== DOCUMENT SECTION ==
We tell the truth. So much do we love the truth that we are
not prey to any illusions. We believe that good mental health involves
unflinching truth-telling. Nothing is worse than lying. Remember the mantra, “Bush
lied; people died.” Truth tellers repeated it so many times that everyone ended
up believing it. Even though it was a lie. It was a big lie… aka propaganda.
But, do you really always tell the truth? Aren’t we all
willing to tell a few little white lies if it helps us to avoid conflict or
even to hurt someone’s feelings? If a man tells his wife that she looks great,
even though he thinks that her latest frock looks like sewn-together rags, is
he rendering her a service or a disservice? If he were a fashion stylist he
would be within his rights to tell her the dress makes her look like (insert suitably offensive term)…., but as
a husband, his role is to show his love and affection for her. If he doesn’t
tell her that he likes the way she looks, she will take it as a reflection of
his feelings about her. Besides, her
dress might be eminently fashionable. Do you think that he really knows the
difference?
Of course, there are limits. If she goes out to a party or a function and is seriously overdressed or underdressed, she will not take too much consolation from the fact that her husband signed off on the outfit. So, there are limits to lying. If your lie sets your wife up for public ridicule she will not likely be consoled by the fact that you were saying it to show that you love her.
OK, that was an easy example. Ian Leslie offers up many more
in his Daily Mail article. In it he summarizes a new book wherein he argues that
being good at telling lies is a good thing.
===
== GIVEN DATA ==
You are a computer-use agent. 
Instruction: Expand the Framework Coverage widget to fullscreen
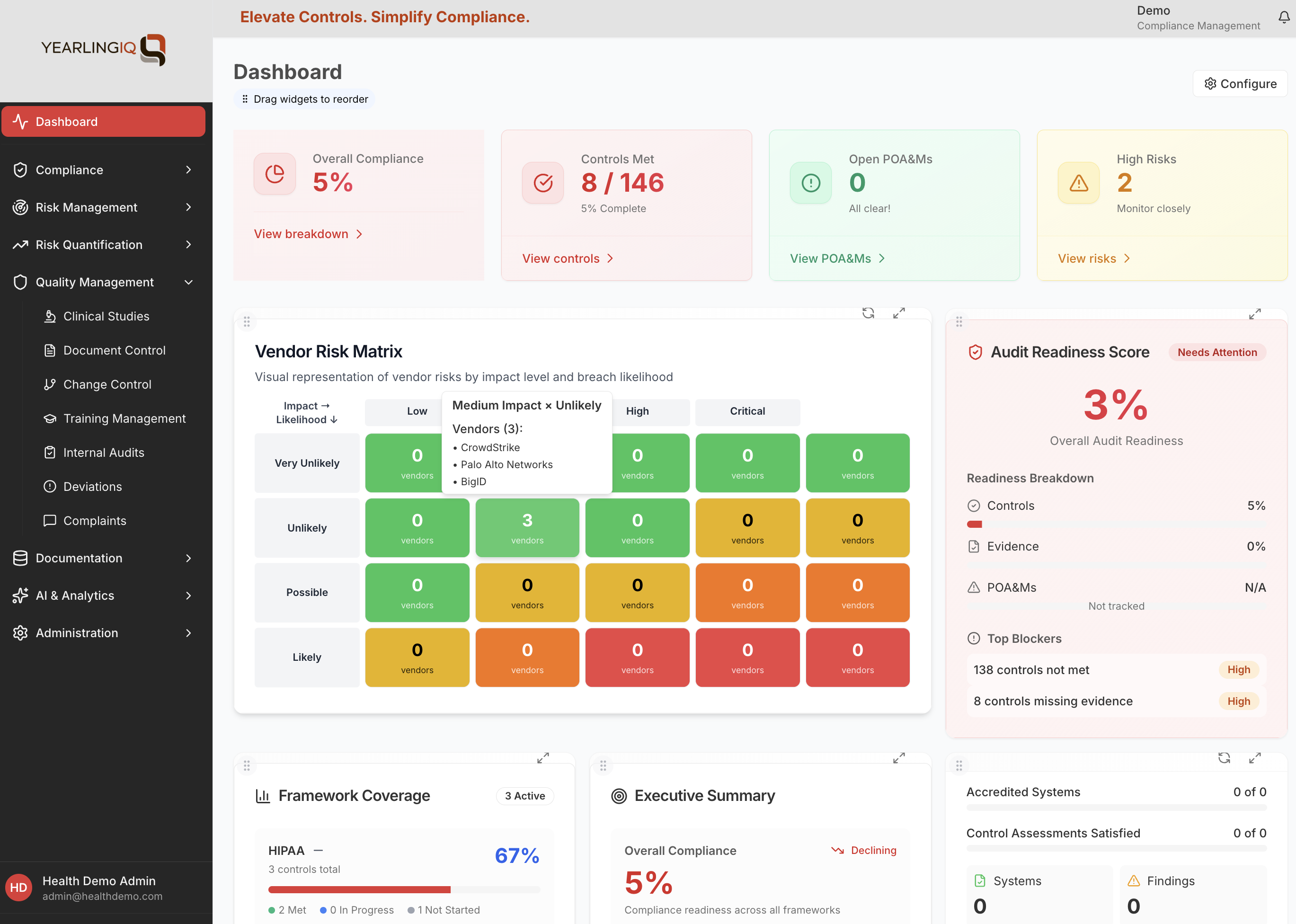pos(543,758)
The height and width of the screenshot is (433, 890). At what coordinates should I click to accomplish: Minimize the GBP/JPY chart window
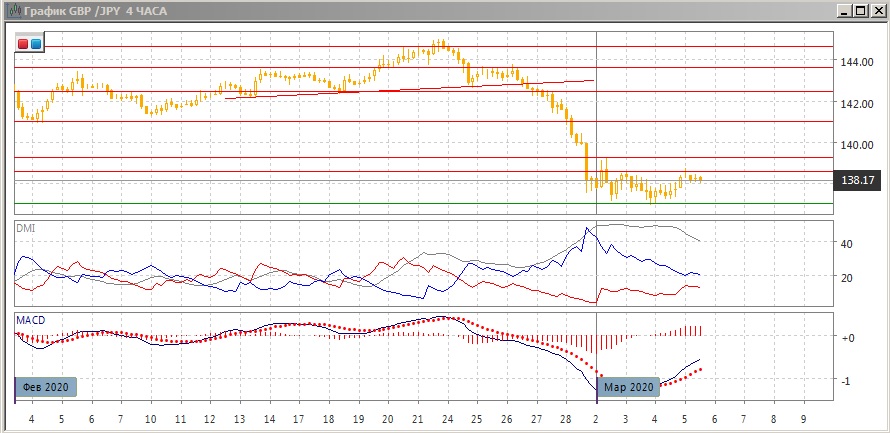point(844,11)
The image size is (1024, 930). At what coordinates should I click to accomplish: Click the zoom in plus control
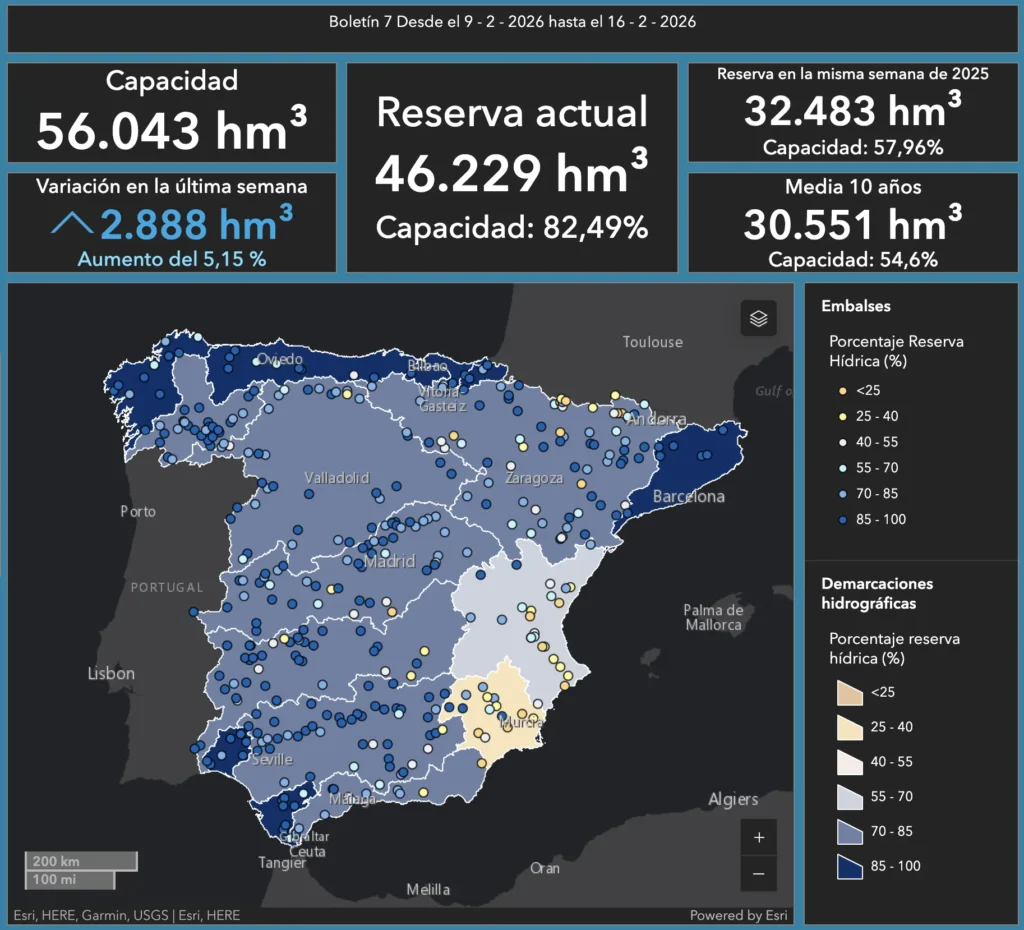[x=758, y=838]
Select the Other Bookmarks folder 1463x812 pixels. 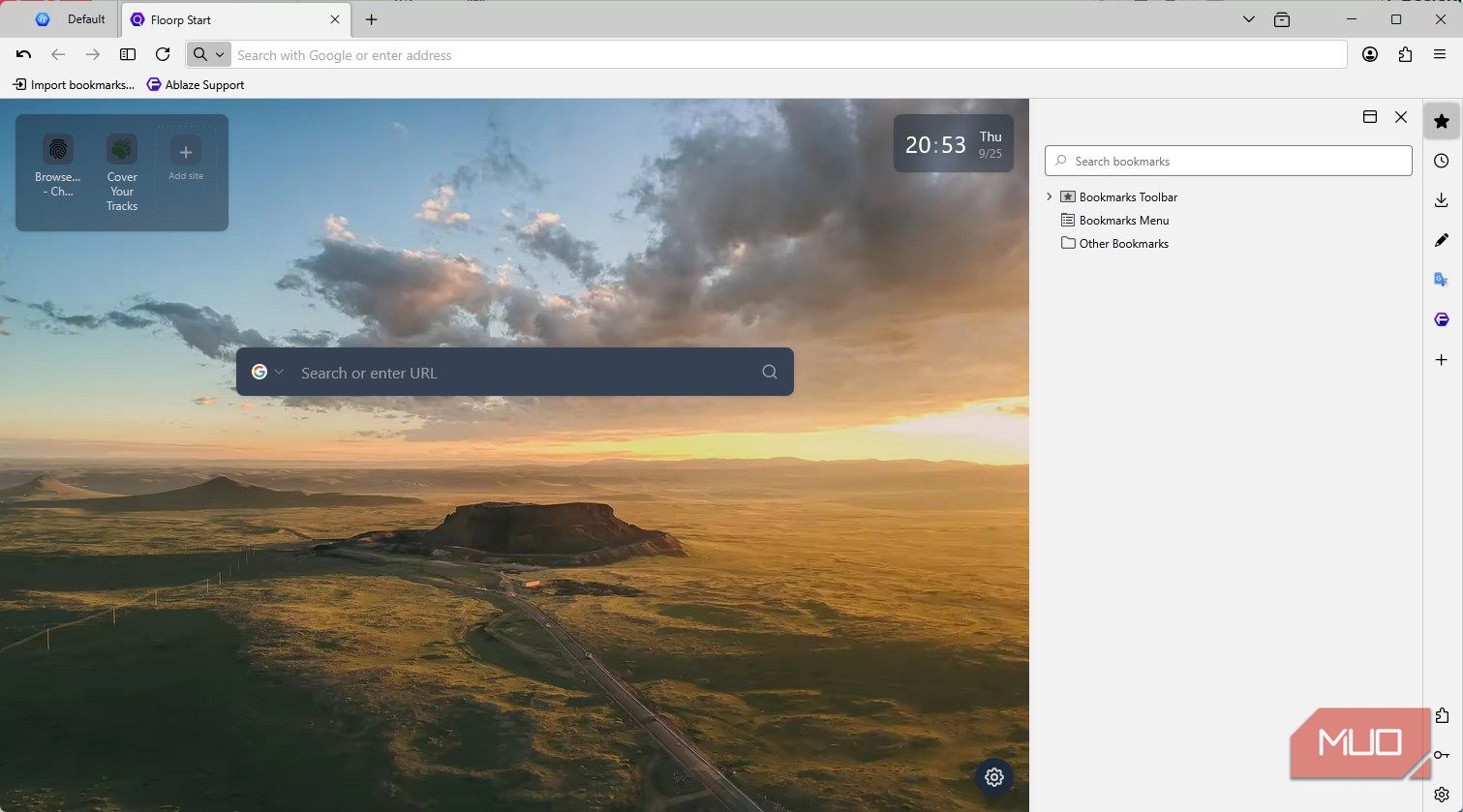coord(1123,244)
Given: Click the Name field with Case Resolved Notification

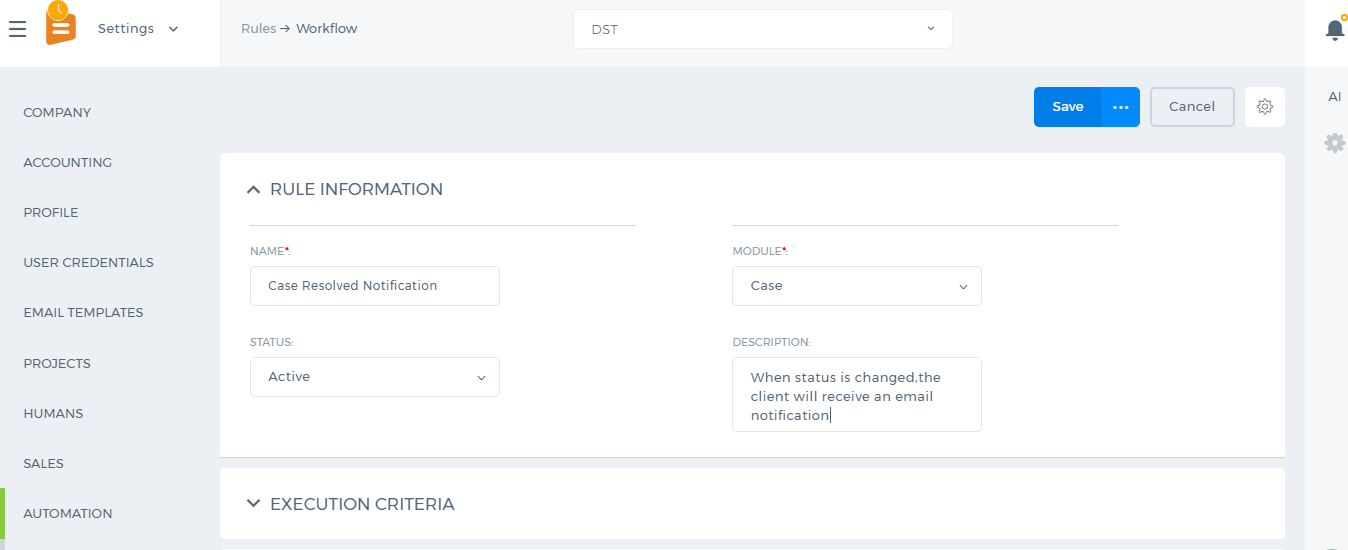Looking at the screenshot, I should point(375,286).
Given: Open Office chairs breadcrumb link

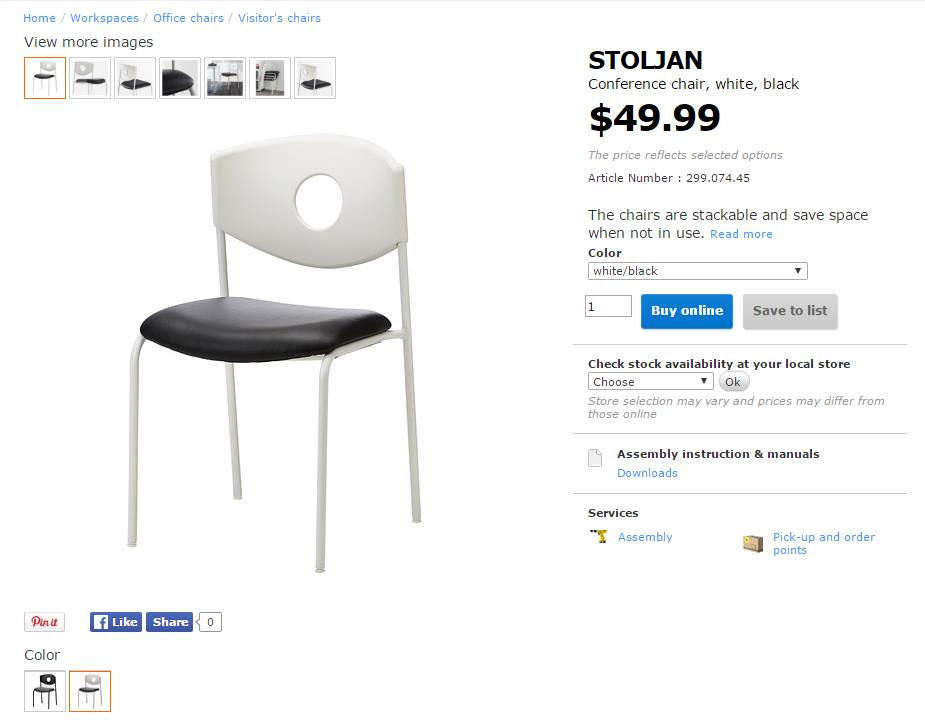Looking at the screenshot, I should click(x=188, y=18).

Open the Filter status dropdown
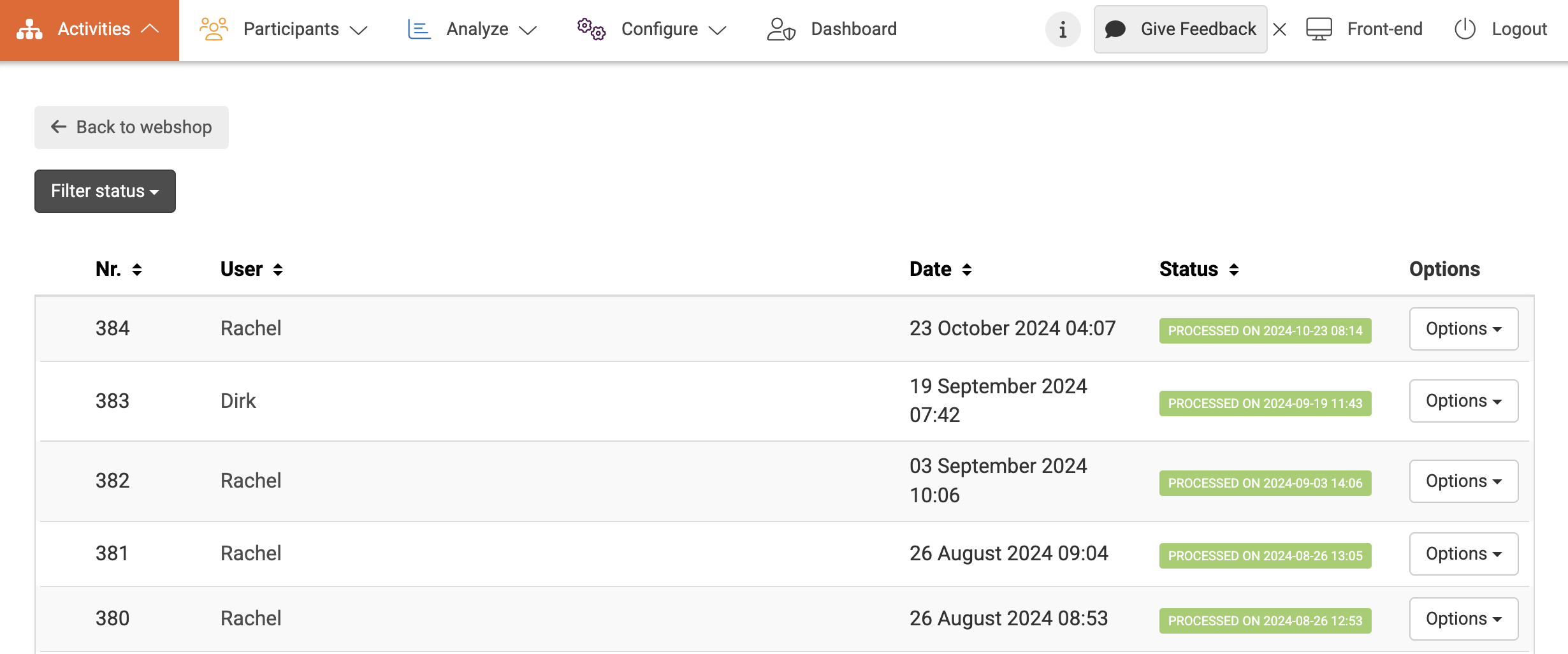[x=105, y=191]
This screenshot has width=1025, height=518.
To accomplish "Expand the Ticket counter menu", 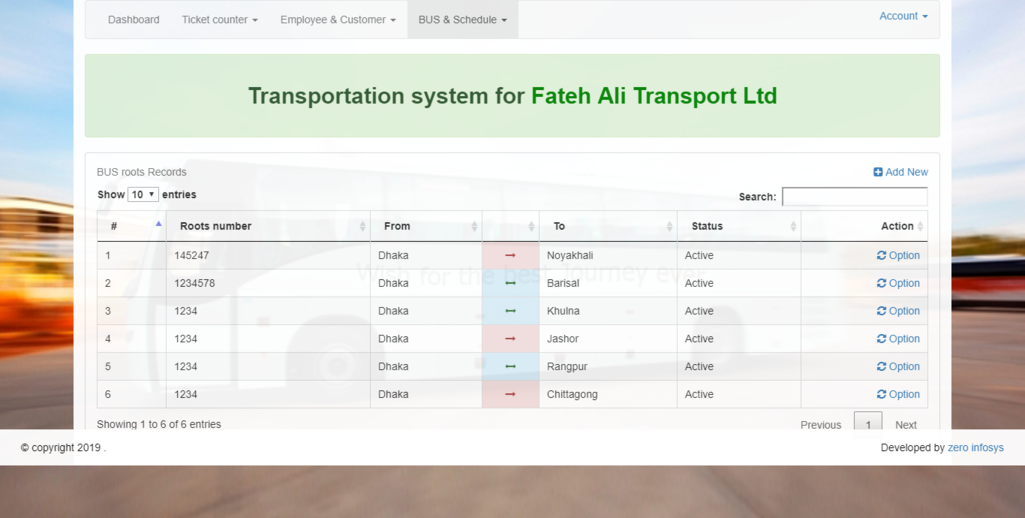I will [x=219, y=20].
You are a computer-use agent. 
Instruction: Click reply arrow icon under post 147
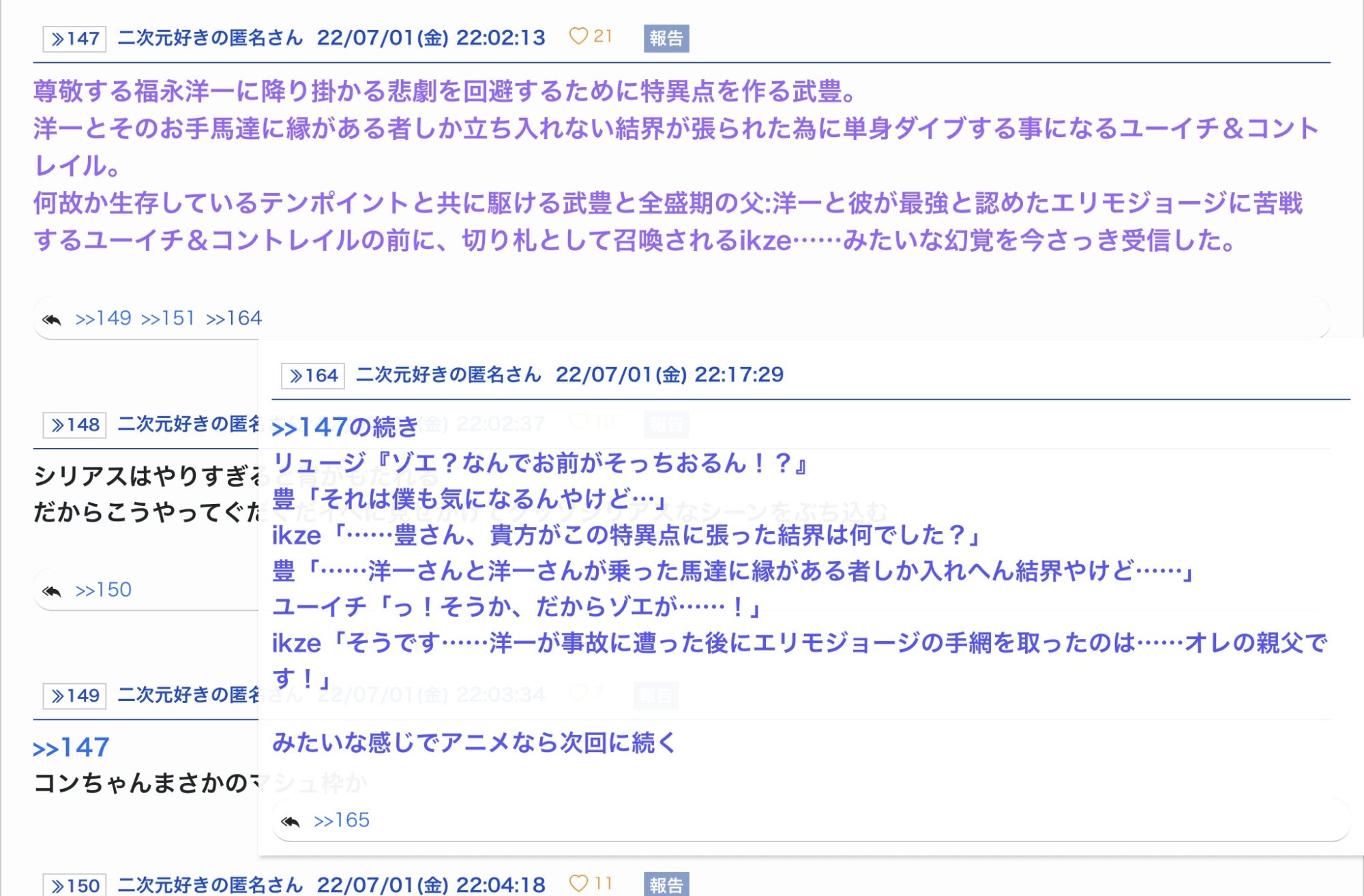point(52,319)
===
> REQUEST 1: List each row above that contains the string "coordinates", copying every such row in full.
> REQUEST 2: Continue the essay on truth-telling and white lies, beginning immediately after its final sentence.

> EXERCISE RESPONSE 1:
The height and width of the screenshot is (433, 890). At what coordinates should I click to accomplish: Minimize the GBP/JPY chart window
The image size is (1024, 930). At what coordinates should I click to accomplish: Click the zoom in plus control

> EXERCISE RESPONSE 2:
Lies lubricate social commerce. Of
course, if you lie on the witness stand or tell the police that you know
nothing of the crime that you just witnessed, you will get yourself into some
very serious trouble.
Leslie limits himself to everyday social
interactions. He does not address himself to the criminal justice system,
because, when all is said and done, life is not a trial. Or, at least, it
shouldn’t be. If yours feels like a trial, then perhaps you do not lie enough.
You are too open and honest.
Leslie writes:
We lie
by saying: ‘I’m fine, thanks’ when we’re feeling miserable. We lie when we say:
‘What a beautiful baby’ while inwardly noting its resemblance to an alien. And
most of us have simulated anger, sadness, affection, or said: ‘I love you’ when
we don’t mean it.
We tell our children to smile and look grateful for the soap-on-a-rope grandma has given them for their birthday — and perhaps we add that if they don’t, Father Christmas won’t come this year.
Not
only do we make exceptions to the prohibition against lying, sometimes we
approve of it. If a doctor tells a bereaved husband his wife died instantly in
the crash, rather than the truth — that she spent her last hours in horrific
pain — we applaud the doctor’s compassion.
We call
the lies we like ‘white lies’, but asked to define what makes a lie white we
soon get lost in qualifications and contradictions. And while traditionally we
frown upon liars, I’d argue that lying is a basic human necessity.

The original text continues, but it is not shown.